Proving Group Homomorphism B: G-->Aut(K) for Normal Subgroup K of Group G

[chibulls59]

Homework Statement

Let G be a group and K be a normal subgroup of G.
Let x be an element of G
Define A_x: K-->K given by A_x(k)=xkx^-1
Prove that B: G-->Aut(K) given by B(x)=A_x is a well defined group homomorphism

Homework Equations

The Attempt at a Solution

I found B(xy)=xyky^-1x^-1 and B(x)B(y)=xkx^-1yky^-1
I can't get B(xy)=B(x)B(y). It has been a long time since we have covered group theory as we have moved on to ring theory so there may be something I am missing in regards to normal subgroups.

 

[Stephen Tashi]

The product you called $$B(x)B(y)$$ isn't relevant to showing that B is a homomorphism.

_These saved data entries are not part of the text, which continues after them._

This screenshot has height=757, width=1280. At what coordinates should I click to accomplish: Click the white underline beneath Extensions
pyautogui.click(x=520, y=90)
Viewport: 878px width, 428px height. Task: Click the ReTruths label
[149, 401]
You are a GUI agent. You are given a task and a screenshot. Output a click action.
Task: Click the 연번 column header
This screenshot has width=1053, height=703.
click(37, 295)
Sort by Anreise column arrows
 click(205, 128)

What you must show (in slightly improved notation) is that
$$B_{xy}(k) = B_x( B_y(k))$$ or $$B_{xy}(k) = B_y( B_x(k))$$, depending on how your materials interpret a product of mappings as their composition.

$$A_x(k)$$ wouldn't necessarily be an automorphism of $$K$$ onto $$K$$ were $$K$$ not a normal subgroup.